Records for this task:
■ ■ ■ ■

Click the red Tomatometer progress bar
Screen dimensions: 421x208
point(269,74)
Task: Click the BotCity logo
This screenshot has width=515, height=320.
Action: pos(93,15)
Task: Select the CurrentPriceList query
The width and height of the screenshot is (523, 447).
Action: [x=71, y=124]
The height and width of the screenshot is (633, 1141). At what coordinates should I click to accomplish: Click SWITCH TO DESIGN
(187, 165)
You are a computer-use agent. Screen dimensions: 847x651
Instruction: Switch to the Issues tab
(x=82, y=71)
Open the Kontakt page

■ ■ ■ ■

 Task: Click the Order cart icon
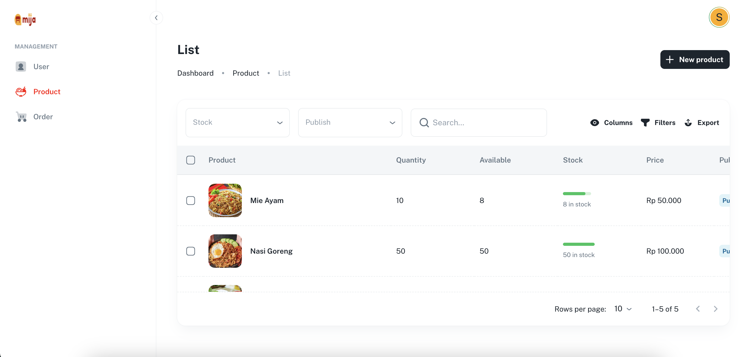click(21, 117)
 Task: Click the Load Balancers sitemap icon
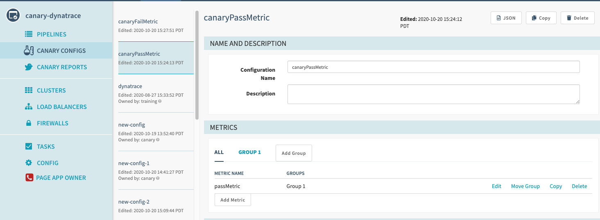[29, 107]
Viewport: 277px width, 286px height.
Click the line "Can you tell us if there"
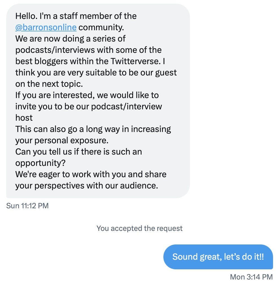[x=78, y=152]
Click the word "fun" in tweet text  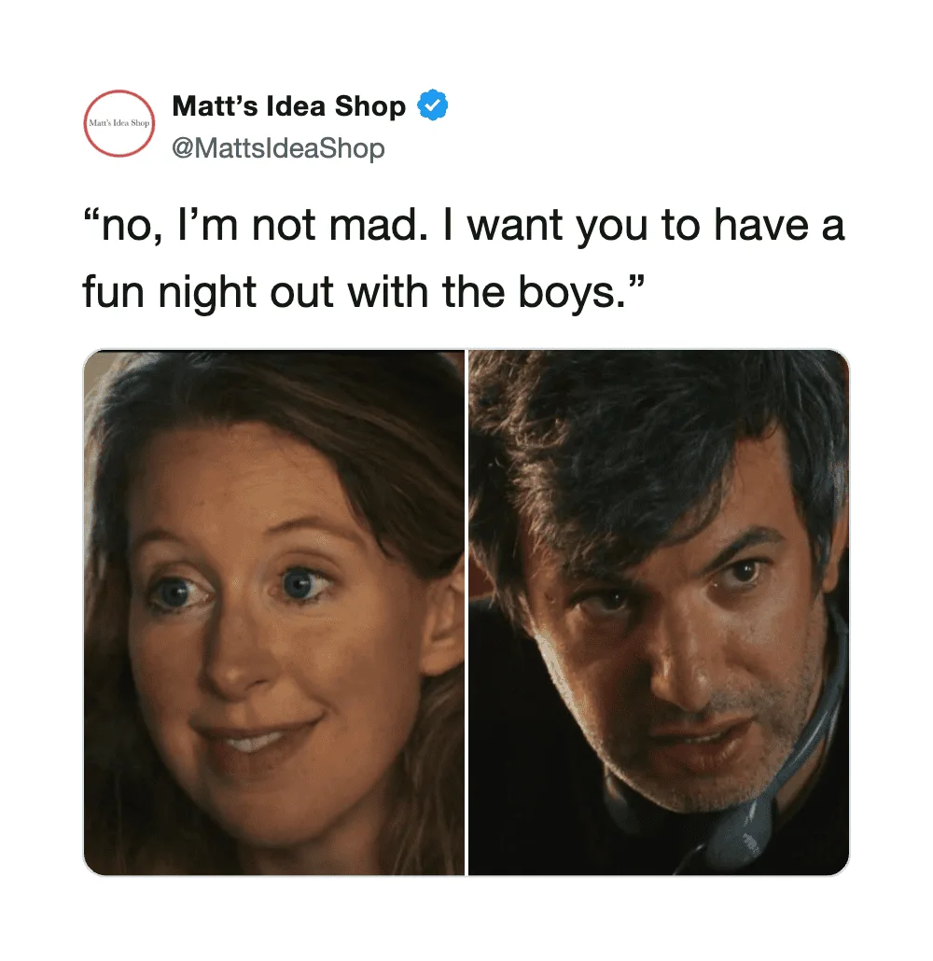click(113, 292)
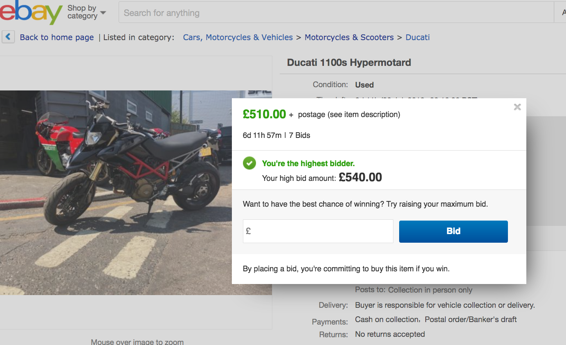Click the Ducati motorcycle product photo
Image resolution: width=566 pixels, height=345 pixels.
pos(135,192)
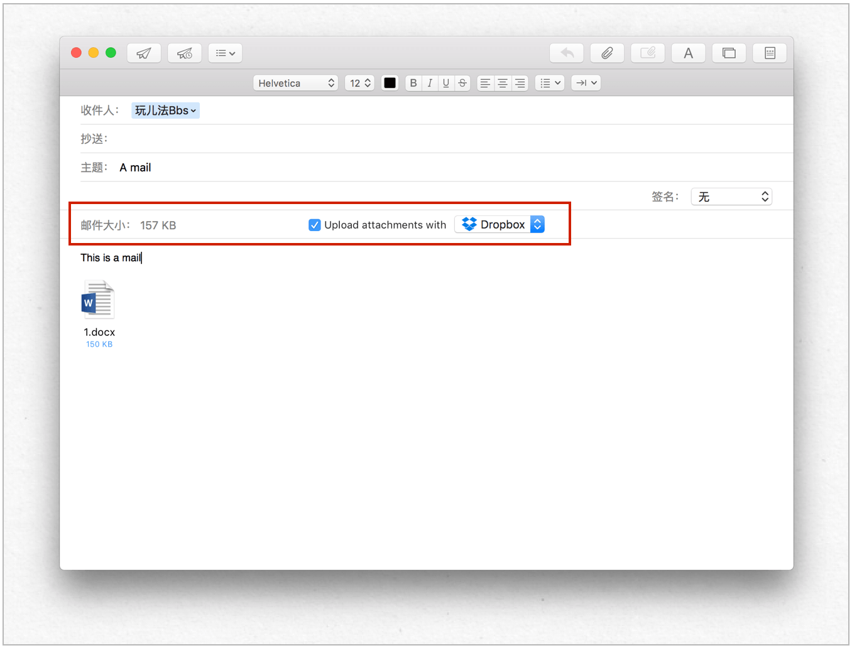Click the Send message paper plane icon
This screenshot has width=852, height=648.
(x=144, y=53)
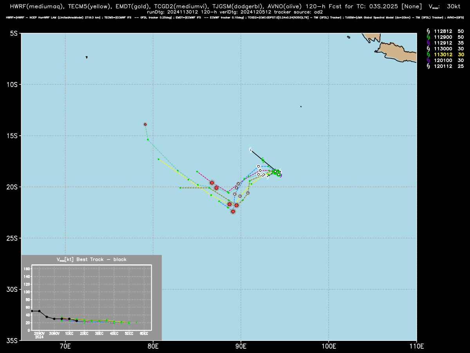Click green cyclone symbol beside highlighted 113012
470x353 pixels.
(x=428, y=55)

■ ■ ■ ■

What is expected: Where the listing above reaches the line that contains "Task: Click the BotCity logo", start retyping, and finish with the line that contains "Open the Kontakt page"; reproduce those lines exactly and no others.

Reply to the task:
Task: Click the BotCity logo
This screenshot has width=515, height=320.
Action: pos(93,15)
Task: Select the CurrentPriceList query
The width and height of the screenshot is (523, 447).
Action: [x=71, y=124]
The height and width of the screenshot is (633, 1141). At what coordinates should I click to accomplish: Click SWITCH TO DESIGN
(187, 165)
You are a computer-use agent. Screen dimensions: 847x651
Instruction: Switch to the Issues tab
(x=82, y=71)
Open the Kontakt page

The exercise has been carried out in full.